» **Aim of the task**
Search the records below for the string "interlinea" and copy each line where it turns up.

** Opening The input block **

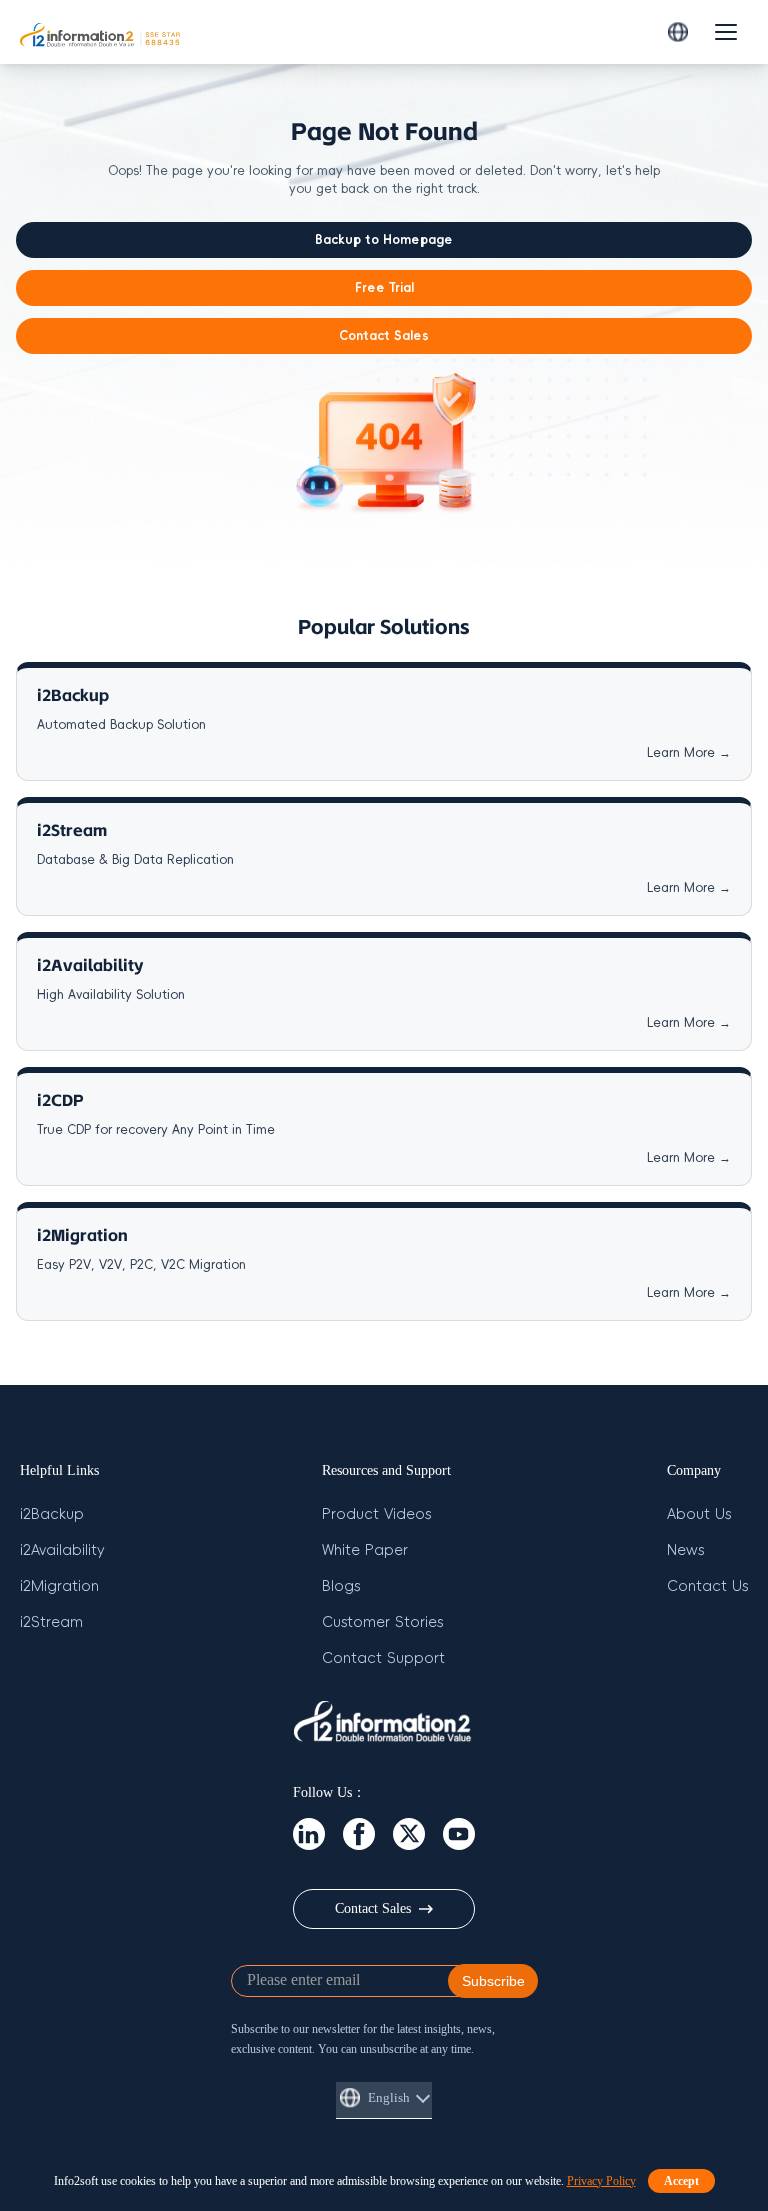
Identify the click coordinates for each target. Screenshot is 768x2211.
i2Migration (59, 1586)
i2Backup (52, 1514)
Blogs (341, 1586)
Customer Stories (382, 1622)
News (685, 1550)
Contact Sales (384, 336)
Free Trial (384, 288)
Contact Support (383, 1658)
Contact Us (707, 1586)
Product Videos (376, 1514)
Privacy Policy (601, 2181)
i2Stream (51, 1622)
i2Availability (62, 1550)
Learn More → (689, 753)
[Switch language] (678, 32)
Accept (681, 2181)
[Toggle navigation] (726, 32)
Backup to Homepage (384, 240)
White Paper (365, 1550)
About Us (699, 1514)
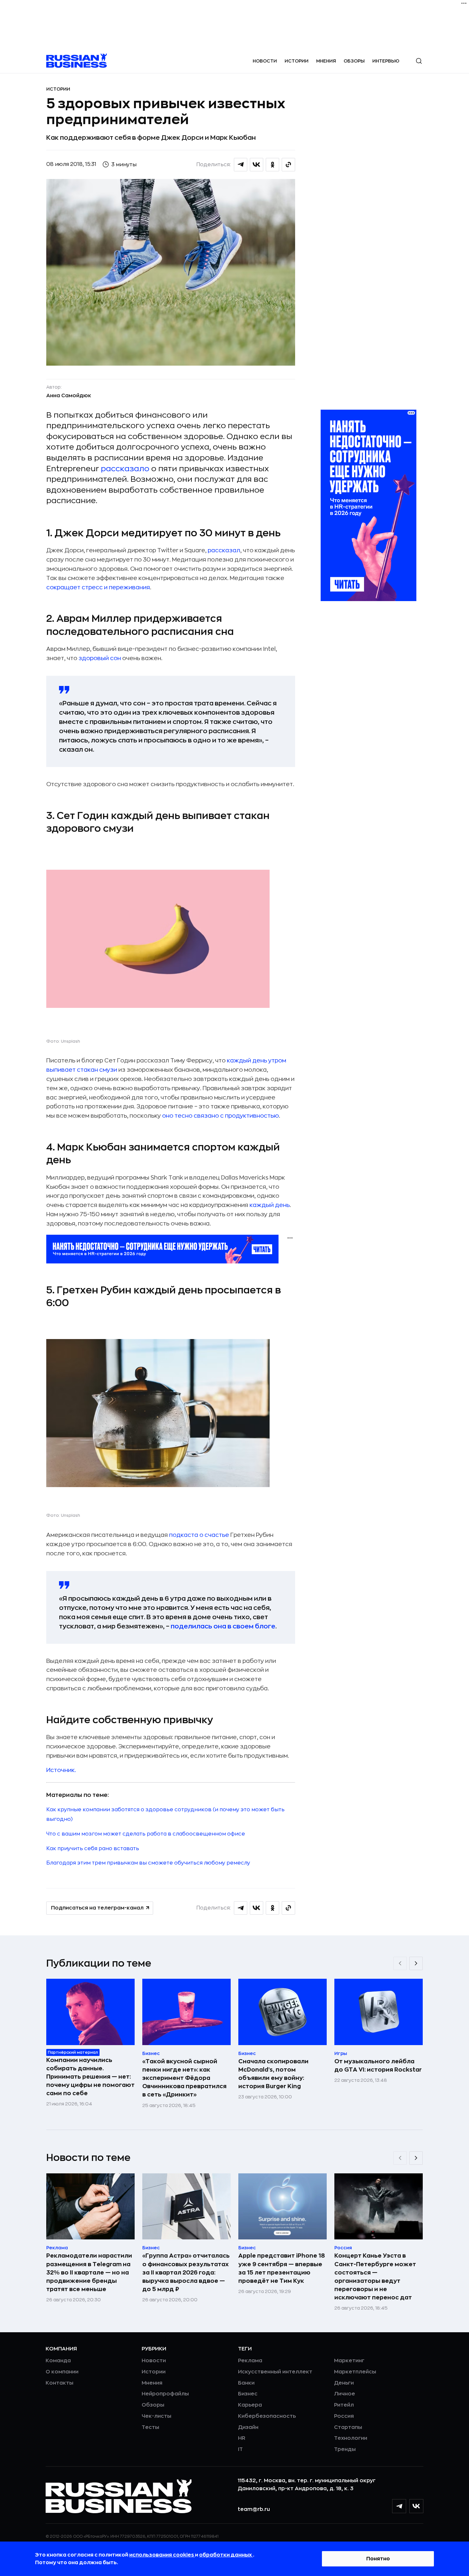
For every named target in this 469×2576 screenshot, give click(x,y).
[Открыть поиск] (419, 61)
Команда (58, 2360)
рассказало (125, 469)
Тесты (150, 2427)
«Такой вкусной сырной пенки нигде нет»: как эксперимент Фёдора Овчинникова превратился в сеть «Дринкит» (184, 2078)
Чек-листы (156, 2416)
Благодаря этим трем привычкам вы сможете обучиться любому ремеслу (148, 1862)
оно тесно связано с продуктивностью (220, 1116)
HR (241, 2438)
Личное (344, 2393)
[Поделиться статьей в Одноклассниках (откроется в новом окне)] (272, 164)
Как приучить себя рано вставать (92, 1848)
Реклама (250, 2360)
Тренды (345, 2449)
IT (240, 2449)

** Closing The input block **
** Opening The input block **

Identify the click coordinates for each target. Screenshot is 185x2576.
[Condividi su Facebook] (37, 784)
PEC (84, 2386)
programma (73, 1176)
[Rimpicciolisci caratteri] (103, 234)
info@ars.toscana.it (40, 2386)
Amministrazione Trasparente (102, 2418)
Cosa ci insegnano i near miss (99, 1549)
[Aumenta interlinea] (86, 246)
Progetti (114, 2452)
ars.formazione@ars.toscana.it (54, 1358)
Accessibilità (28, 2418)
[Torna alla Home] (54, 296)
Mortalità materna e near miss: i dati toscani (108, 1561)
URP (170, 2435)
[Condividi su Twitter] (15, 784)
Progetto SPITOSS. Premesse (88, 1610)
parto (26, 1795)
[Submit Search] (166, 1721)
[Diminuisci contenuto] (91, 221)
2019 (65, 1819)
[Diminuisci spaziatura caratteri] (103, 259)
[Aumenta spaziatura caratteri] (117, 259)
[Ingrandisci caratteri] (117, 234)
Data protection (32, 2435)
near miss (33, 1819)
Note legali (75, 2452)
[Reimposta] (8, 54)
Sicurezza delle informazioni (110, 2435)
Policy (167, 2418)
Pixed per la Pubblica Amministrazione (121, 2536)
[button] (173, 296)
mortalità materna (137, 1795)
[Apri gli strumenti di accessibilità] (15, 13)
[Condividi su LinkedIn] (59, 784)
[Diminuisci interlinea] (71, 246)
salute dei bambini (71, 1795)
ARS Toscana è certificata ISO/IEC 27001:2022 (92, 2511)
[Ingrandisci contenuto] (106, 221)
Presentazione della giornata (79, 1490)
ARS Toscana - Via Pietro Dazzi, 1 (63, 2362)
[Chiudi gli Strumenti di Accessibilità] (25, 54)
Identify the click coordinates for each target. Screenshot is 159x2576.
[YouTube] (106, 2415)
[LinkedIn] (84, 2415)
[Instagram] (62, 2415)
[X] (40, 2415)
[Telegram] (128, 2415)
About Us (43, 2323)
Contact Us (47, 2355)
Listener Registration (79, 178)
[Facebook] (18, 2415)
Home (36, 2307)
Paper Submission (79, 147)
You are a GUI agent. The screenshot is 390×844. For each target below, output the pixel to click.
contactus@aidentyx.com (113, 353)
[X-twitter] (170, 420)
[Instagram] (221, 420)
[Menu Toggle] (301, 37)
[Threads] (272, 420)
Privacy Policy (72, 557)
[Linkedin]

** Closing The input block **
** Opening The input block **

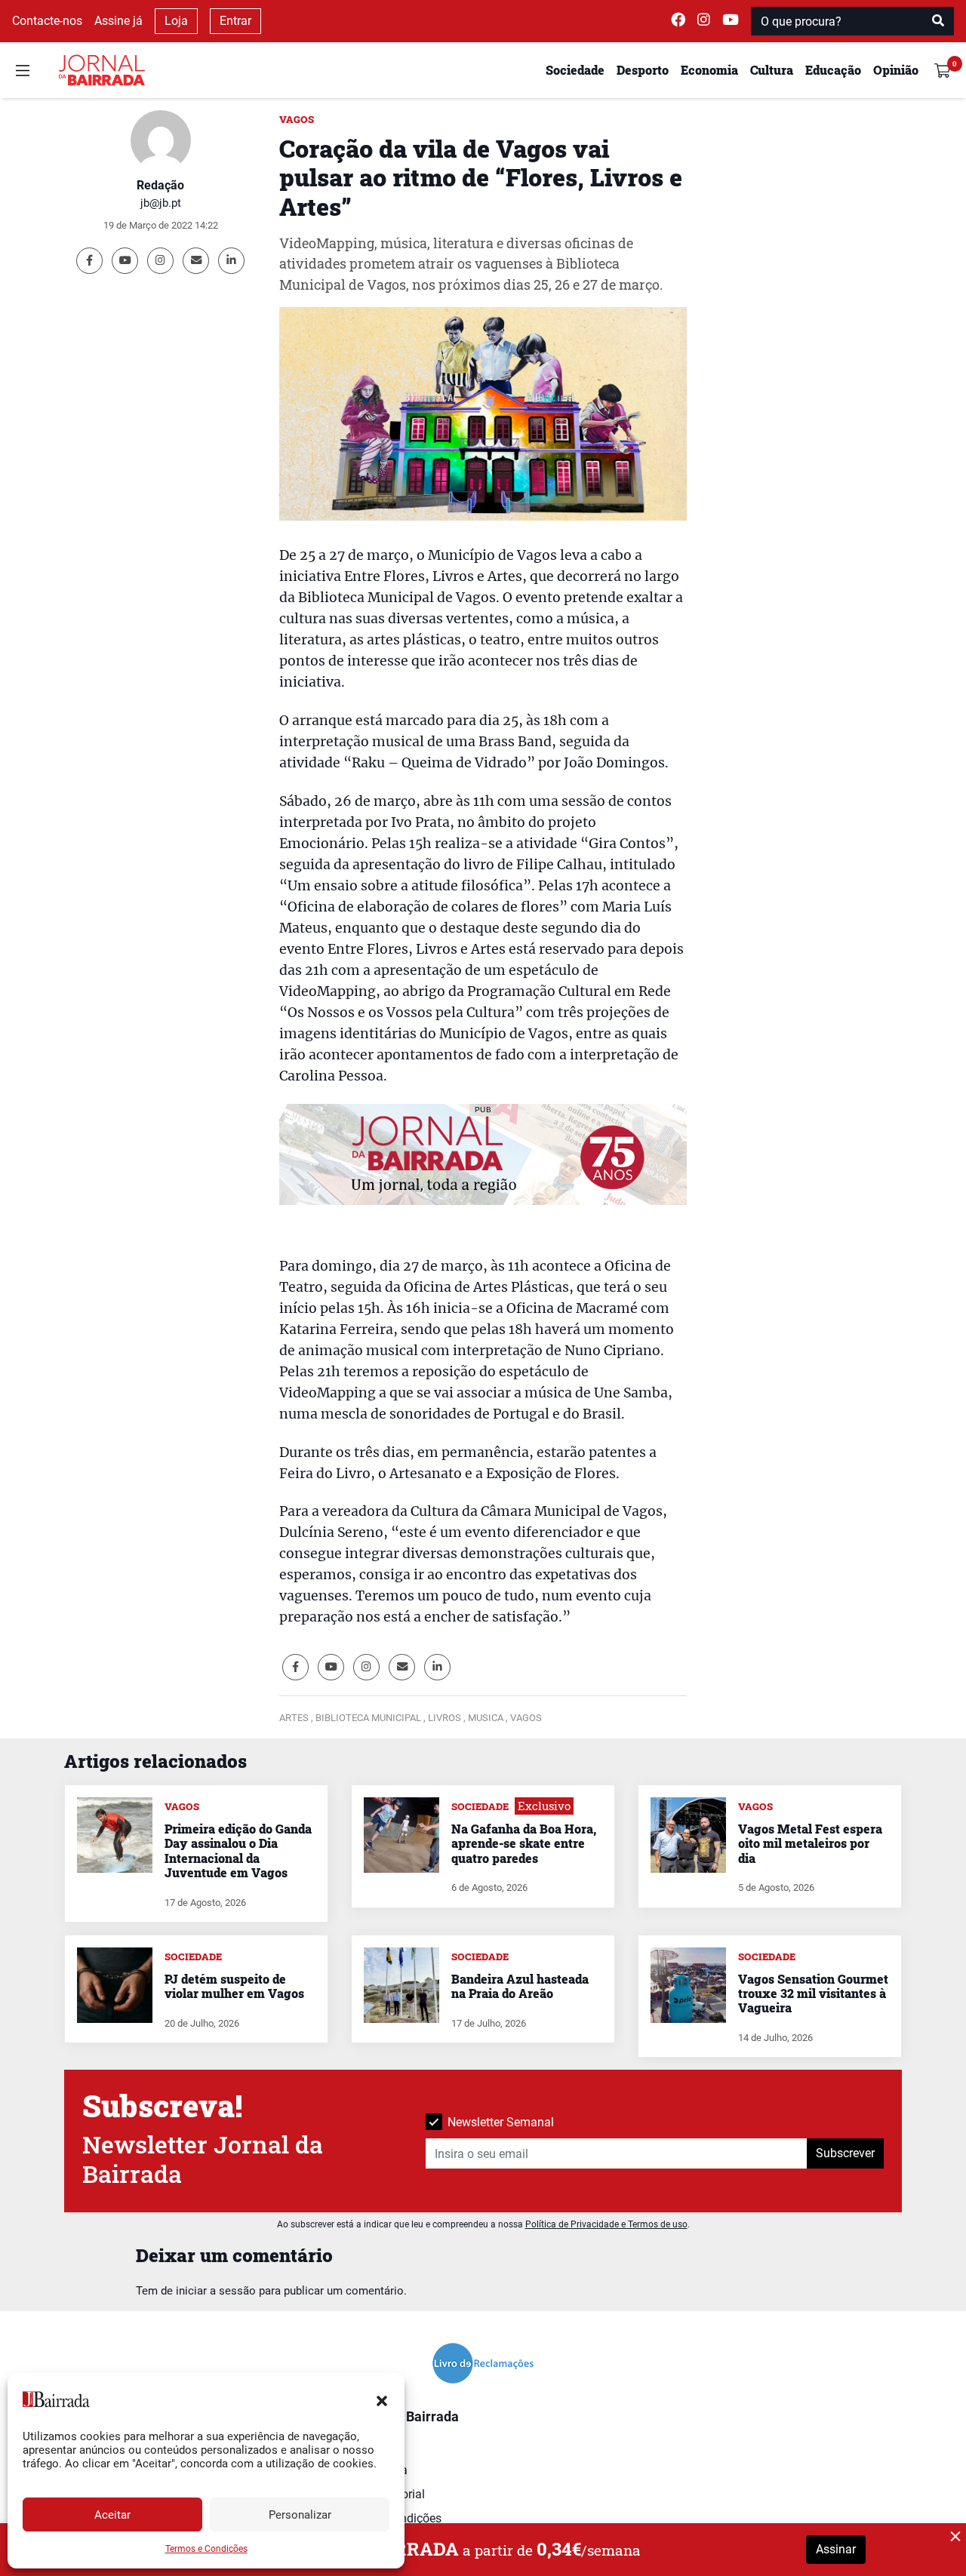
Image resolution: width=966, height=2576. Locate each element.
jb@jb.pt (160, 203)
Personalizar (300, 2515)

** Closing The input block **

» **Exercise result**
[Aumenta interlinea] (86, 246)
[Diminuisci interlinea] (71, 246)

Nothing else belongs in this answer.